Metabolic Conditioning for Team Sport (Part Three)

III. Anaerobic Speed Reserve

Anaerobic Speed Reserve

Maximal aerobic speed (MAS) or the velocity associated with V̇O2max (vV̇O2max) can be defined as the lowest velocity that elicits maximal oxygen uptake and has been used ubiquitously to individualise high-intensity interval training (HIT) prescription (1). This can be conceptualised as the maximum sustainable intensity, in contrast to maximal sprinting speed (MSS), that is, maximal attainable intensity. Moreover, the former can be thought of as sustainable force application and the latter as non-sustainable force application. Thus, MAS is directly representative of the athlete’s locomotor abilities, taking into account both V̇O2max and the energetic cost of running.

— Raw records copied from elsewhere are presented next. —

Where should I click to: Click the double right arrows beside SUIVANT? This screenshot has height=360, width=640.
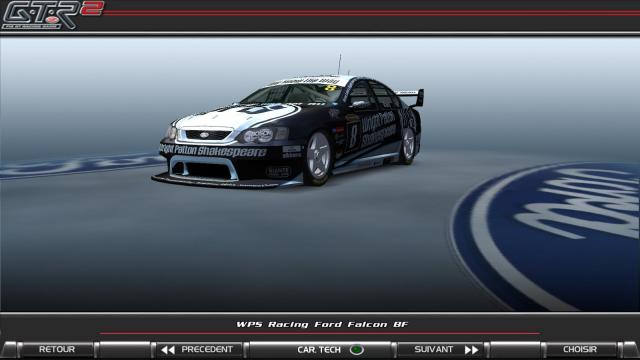coord(471,350)
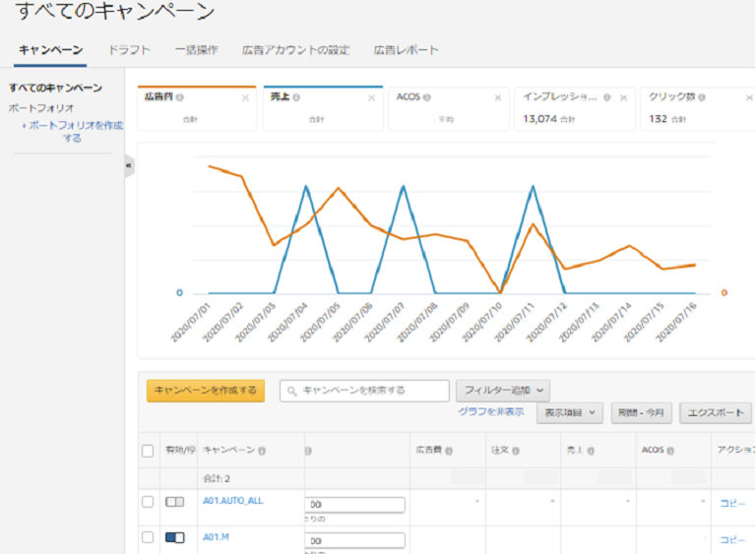Open the 期間 - 今月 date range selector
756x554 pixels.
click(x=640, y=413)
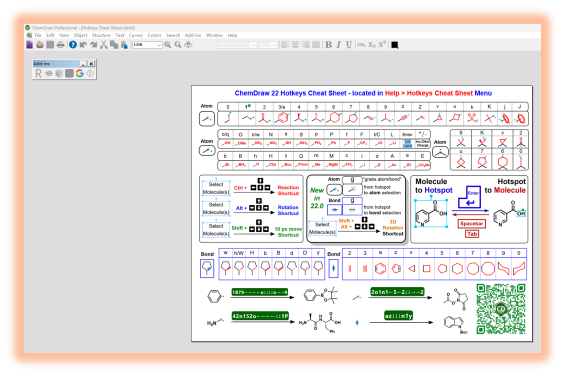Image resolution: width=565 pixels, height=377 pixels.
Task: Click the red Spacebar button on cheat sheet
Action: (471, 223)
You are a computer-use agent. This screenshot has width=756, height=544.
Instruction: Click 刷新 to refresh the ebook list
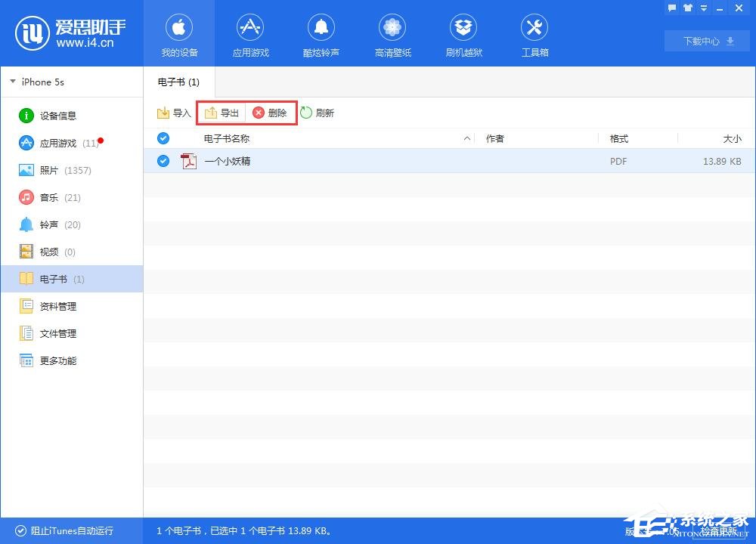[318, 113]
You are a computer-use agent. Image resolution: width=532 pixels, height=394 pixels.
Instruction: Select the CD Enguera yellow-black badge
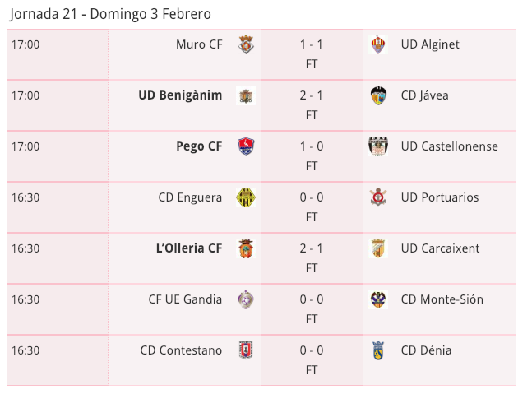(246, 197)
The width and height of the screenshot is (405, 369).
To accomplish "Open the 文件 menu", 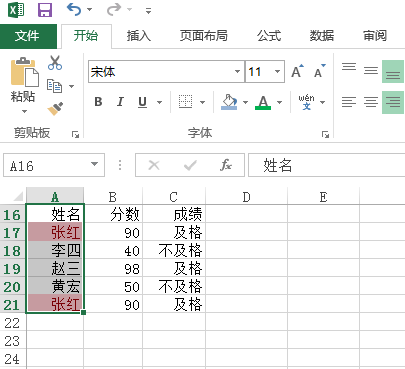I will coord(28,36).
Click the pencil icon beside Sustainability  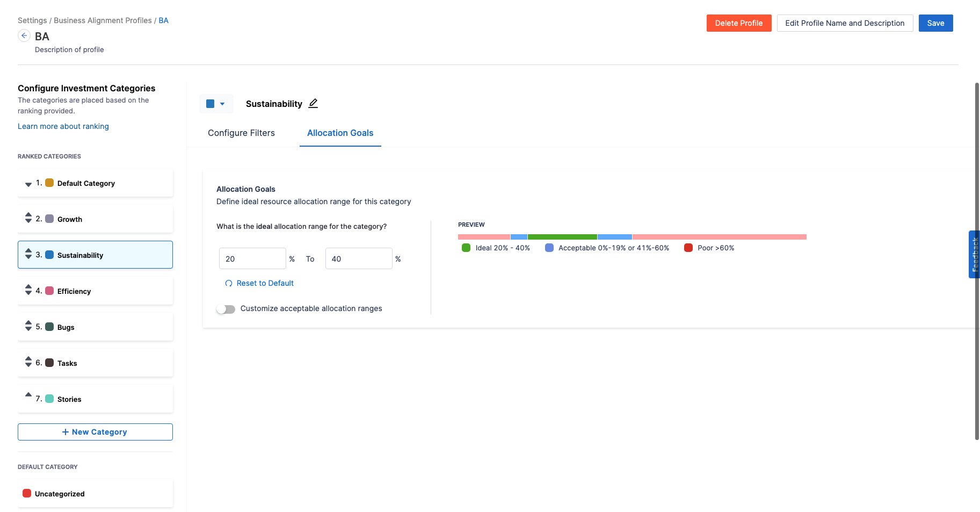(313, 103)
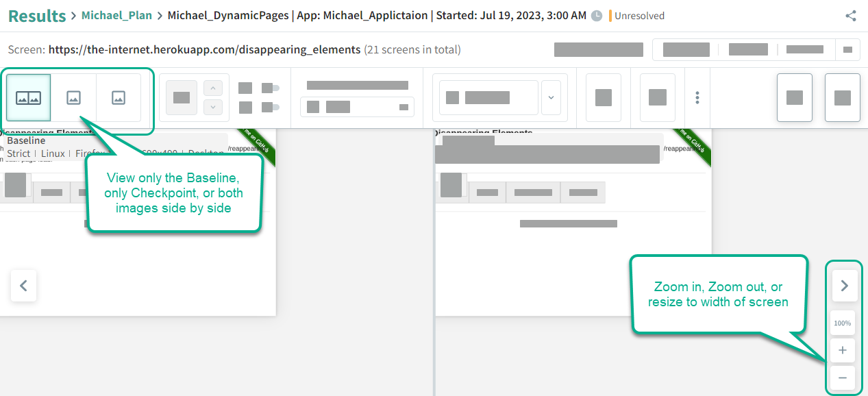Reset zoom using the 100% button

tap(843, 323)
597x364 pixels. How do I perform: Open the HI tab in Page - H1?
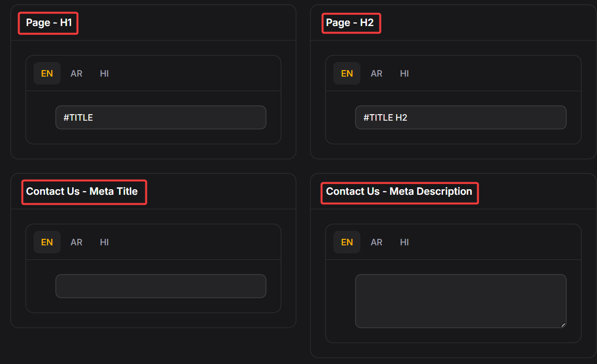coord(104,74)
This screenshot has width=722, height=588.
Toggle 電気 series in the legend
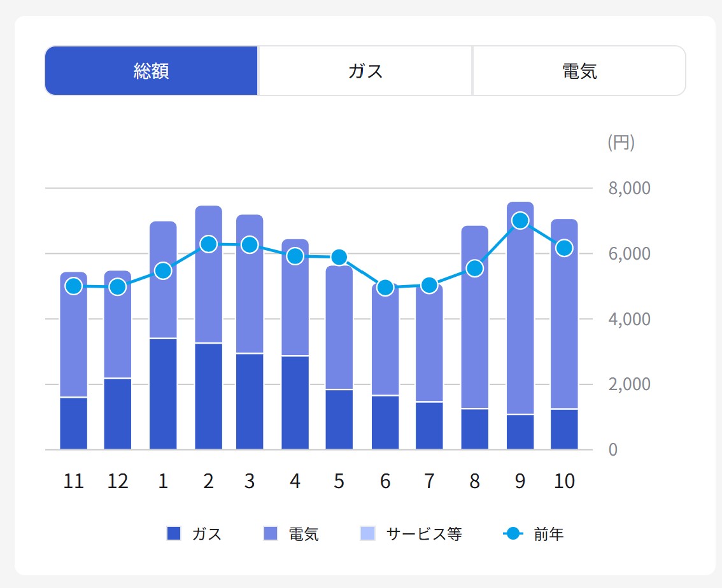292,533
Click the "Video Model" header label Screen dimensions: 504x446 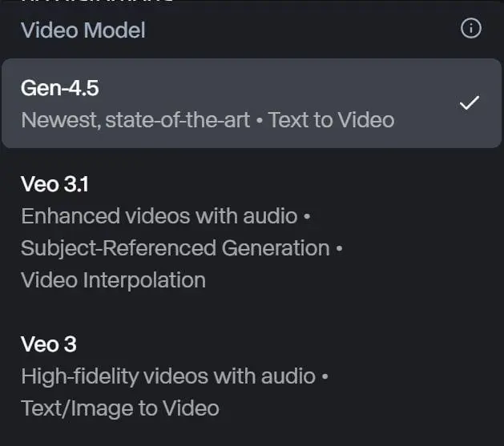(x=83, y=30)
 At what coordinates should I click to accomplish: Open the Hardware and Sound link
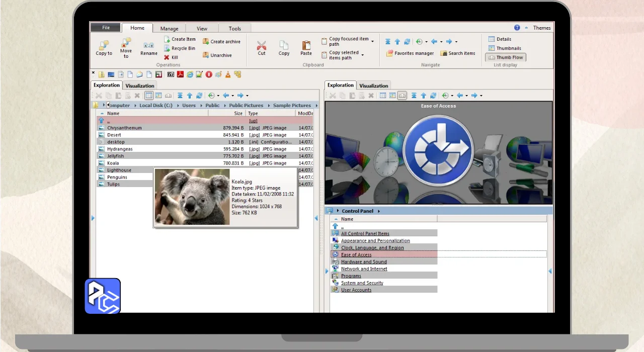(364, 262)
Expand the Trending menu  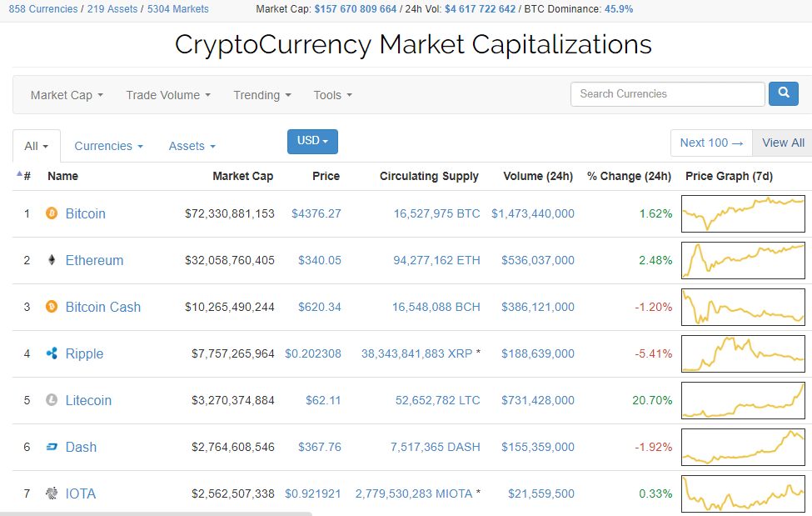point(262,95)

The anaerobic speed reserve (ASR) can be quantified as the difference between MSS and MAS, thus being underpinned by both metabolic power and musculoskeletal function (2). The ASR has been shown to overcome interindividual variations in supramaximal running performance in athletes of the same MAS. This is due to the fact that the same absolute running intensities (% MAS) may involve a different proportion of one’s ASR, resulting in differing physiological demands and energy system contributions. Recommendations have proposed a two-pronged approach whereby training is targeted towards improving maximal sprint speed alongside the inclusion of HIT to improve the ability to recover between bouts (3). In support of this, both maximal sprint speed and maximal aerobic speed (ASR) were significant predictors of repeat sprint ability (RSA) in a cohort of 61 team sport players (4).

Thus, an understanding of both metabolic and biomechanical specificity is required if repeated supramaximal running ability is to be enhanced. It is therefore imperative for the prescription of running-based conditioning to include a velocity that comprises dual sensitivity to both the aerobic and anaerobic capacities of the athlete.


(1) Billlat, V. L., Slawinski, J., Bocquet, V., Demarle, A., Lafitte, L., Chassaing, P., & Koralsztein, J. P. (2000). Intermittent runs at the velocity associated with maximal oxygen uptake enables subjects to remain at maximal oxygen uptake for a longer time than intense but submaximal runs. European Journal of Applied Physiology, 81, 188-196.

(2) Blondel, N., Berthoin, S., Billat, V., & Lensel, G. (2001). Relationship between run time to exhaustion at 90, 100, 120, and 140% of vVO2max and velocity expressed relatively to critical velocity and maximal velocity. International Journal of Sports Medicine, 22, 27-33.

(3) Bishop, D., Girard, O., & Mendez-Villanueva, A. (2011). Repeated-sprint ability – Part II: Recommendations for training. Sports Medicine, 41, 741-756.

(4) Buchheit, M. (2012). Repeated-sprint performance in team sport players: Associations with measures of aerobic fitness, metabolic control and locomotor function. International Journal of Sports Medicine, 33, 230-239.